- [Record set]
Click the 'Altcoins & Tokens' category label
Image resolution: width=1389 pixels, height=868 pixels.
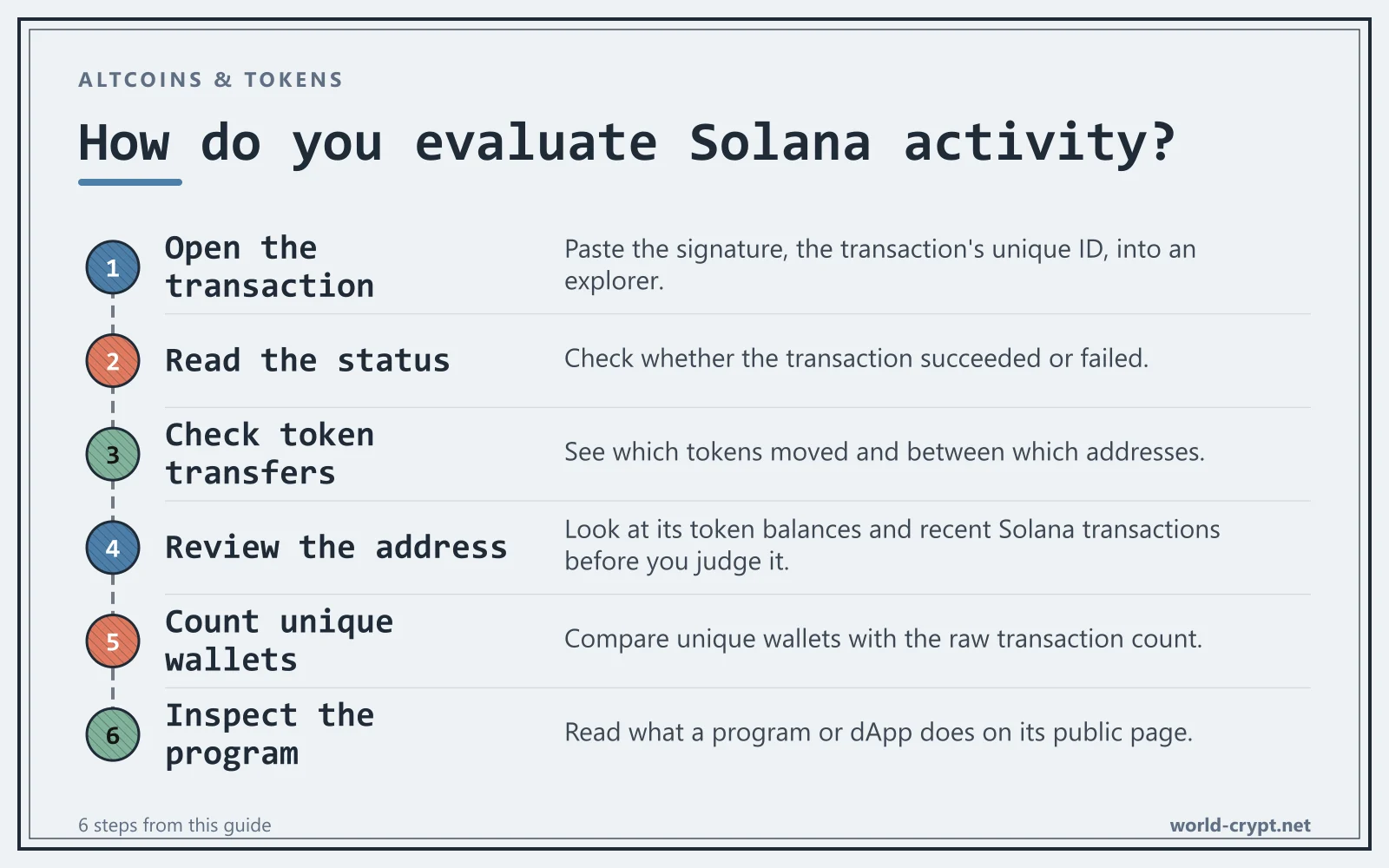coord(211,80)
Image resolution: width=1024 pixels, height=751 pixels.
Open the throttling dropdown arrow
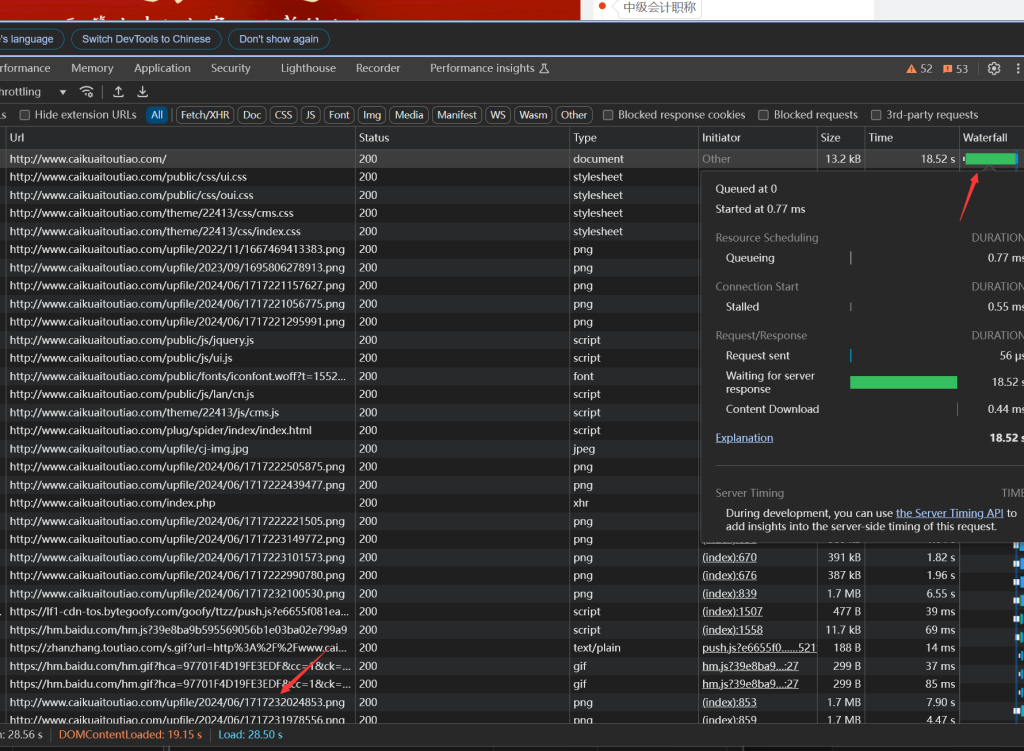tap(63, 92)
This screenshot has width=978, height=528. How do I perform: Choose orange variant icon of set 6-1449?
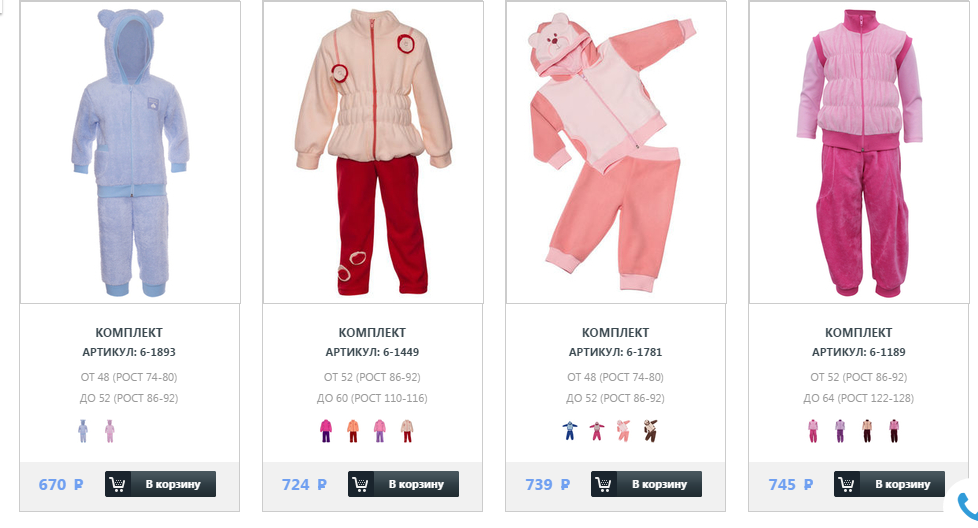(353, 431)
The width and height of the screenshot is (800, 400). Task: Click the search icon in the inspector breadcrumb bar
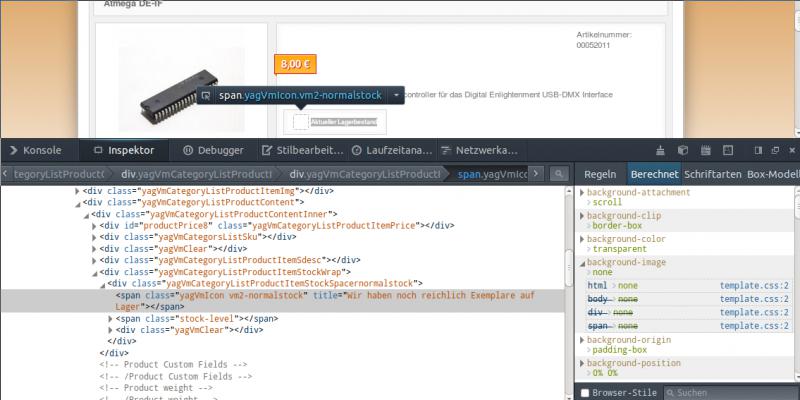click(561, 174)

- [Aim] Please rewrite the stretch of the listing from the line containing "This screenshot has" through the end of the listing as a two-column CSV with columns named request and answer, one row per request. Put each value in a single quoted field, turn line breaks into spaces, and leave the pictures out.

- [Output of the task]
request,answer
"This screenshot has width=978, height=528. How do I perform: Choose orange variant icon of set 6-1449?","(353, 431)"
"The width and height of the screenshot is (800, 400). Task: Click the search icon in the inspector breadcrumb bar","click(561, 174)"